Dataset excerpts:
+===+
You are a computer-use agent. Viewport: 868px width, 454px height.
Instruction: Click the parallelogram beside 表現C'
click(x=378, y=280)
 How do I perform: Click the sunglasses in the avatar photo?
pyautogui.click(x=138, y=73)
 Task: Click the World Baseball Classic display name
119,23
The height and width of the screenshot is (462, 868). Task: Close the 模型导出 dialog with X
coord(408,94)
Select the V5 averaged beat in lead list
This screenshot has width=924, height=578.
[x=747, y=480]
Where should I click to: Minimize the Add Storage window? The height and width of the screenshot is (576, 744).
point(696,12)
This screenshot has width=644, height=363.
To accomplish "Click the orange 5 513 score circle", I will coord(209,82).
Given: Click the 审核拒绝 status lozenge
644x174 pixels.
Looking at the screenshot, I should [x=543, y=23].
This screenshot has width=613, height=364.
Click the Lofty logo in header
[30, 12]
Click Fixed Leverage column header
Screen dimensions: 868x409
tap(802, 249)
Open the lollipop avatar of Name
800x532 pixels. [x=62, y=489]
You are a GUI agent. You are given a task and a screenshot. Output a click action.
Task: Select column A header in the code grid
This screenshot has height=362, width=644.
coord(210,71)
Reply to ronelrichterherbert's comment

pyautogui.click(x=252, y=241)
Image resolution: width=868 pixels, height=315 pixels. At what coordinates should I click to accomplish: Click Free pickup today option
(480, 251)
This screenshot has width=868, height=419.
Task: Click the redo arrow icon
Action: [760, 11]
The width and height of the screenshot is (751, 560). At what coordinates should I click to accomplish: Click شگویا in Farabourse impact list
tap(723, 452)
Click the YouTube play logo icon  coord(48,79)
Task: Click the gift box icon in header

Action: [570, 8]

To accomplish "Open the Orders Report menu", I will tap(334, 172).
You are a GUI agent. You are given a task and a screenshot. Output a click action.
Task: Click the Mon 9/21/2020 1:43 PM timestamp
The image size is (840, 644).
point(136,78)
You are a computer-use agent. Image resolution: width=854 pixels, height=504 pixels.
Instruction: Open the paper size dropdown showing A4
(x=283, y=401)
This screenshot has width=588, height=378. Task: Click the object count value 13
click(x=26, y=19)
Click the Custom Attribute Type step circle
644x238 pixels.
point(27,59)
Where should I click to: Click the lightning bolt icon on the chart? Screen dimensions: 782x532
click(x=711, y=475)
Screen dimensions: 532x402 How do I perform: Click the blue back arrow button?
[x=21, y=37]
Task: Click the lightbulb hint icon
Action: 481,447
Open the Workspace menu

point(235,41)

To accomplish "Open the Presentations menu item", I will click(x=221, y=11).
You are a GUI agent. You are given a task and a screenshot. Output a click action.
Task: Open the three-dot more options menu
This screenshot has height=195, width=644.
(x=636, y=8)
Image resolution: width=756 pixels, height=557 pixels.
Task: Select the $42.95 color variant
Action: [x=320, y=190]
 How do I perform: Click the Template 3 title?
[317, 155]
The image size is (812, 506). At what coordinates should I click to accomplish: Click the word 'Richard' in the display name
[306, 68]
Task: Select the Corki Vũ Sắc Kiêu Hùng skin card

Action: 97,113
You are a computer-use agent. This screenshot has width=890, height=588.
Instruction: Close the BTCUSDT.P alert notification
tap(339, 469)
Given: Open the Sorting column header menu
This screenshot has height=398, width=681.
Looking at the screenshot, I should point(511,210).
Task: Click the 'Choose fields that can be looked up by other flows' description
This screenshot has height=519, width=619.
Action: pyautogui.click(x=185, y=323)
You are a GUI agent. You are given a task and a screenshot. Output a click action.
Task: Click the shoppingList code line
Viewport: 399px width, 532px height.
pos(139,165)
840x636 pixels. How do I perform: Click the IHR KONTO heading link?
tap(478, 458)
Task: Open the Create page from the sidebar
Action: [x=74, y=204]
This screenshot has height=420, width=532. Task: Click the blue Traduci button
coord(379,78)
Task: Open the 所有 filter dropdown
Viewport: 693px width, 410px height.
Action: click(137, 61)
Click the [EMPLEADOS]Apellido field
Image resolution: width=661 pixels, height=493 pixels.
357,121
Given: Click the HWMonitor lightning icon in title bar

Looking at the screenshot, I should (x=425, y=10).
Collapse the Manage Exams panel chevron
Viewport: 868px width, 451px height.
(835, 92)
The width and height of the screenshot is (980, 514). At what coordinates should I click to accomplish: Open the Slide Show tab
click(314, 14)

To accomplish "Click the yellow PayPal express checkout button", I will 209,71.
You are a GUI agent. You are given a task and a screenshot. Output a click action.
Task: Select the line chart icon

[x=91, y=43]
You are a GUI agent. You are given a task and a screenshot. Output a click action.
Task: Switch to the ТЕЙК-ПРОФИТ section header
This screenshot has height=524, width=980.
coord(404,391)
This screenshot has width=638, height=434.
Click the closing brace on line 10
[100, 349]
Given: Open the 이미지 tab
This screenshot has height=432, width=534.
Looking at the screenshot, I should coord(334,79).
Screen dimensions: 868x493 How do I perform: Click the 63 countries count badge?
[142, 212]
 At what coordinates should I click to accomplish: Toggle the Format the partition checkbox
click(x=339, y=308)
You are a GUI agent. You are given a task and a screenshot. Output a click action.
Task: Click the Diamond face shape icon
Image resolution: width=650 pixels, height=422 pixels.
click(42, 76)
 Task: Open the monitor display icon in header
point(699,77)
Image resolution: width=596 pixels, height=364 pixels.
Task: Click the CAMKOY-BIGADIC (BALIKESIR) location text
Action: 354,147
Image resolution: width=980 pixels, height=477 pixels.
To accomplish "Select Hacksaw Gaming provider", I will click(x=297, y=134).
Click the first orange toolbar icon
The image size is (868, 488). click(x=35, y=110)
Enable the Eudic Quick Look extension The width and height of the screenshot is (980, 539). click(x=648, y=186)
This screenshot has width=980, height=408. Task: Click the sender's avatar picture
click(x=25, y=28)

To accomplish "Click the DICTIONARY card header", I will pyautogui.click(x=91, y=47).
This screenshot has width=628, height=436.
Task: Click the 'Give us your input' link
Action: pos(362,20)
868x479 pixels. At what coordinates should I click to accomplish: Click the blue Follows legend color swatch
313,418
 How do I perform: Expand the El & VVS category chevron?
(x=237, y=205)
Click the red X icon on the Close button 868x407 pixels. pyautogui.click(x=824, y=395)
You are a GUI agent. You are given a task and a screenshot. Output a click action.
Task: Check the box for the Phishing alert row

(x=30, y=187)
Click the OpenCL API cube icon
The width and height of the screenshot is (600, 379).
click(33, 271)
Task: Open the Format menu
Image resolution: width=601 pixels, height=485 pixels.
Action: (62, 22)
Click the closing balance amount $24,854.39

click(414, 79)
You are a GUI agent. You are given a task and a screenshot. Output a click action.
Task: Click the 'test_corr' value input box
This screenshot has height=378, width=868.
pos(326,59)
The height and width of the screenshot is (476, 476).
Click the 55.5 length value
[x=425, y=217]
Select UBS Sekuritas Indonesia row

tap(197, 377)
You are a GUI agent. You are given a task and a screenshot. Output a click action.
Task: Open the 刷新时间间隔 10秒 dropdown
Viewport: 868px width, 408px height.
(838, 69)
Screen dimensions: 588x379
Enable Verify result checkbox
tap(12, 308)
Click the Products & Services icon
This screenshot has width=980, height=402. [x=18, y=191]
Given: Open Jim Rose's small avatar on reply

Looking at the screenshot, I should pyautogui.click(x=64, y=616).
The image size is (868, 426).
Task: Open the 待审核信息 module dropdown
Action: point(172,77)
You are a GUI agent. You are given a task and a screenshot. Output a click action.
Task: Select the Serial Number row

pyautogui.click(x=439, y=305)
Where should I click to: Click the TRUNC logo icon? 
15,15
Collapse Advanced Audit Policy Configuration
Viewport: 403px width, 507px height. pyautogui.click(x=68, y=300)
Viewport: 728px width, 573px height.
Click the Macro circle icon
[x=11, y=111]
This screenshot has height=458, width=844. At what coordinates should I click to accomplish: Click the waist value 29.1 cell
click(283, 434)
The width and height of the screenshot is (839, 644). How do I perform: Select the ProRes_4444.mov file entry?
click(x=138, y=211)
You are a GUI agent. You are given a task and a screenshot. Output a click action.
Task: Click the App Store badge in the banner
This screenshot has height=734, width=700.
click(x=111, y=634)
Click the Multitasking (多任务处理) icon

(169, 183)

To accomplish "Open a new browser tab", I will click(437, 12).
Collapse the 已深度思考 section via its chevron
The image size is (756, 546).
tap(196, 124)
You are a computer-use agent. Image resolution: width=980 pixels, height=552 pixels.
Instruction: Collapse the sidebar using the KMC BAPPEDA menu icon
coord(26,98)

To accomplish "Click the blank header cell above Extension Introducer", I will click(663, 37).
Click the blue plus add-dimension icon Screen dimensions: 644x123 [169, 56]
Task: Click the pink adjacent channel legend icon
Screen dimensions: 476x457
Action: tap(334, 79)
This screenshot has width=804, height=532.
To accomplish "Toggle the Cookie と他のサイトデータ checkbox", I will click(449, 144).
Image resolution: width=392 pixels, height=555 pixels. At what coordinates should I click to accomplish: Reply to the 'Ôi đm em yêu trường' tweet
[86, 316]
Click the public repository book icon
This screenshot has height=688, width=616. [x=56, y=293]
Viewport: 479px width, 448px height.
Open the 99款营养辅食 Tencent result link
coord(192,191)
+===+
Description of the task: The lines above that hold the string "section" are to be located and copied.

Response to this exercise:
Task: Switch to the ТЕЙК-ПРОФИТ section header
Collapse the 已深度思考 section via its chevron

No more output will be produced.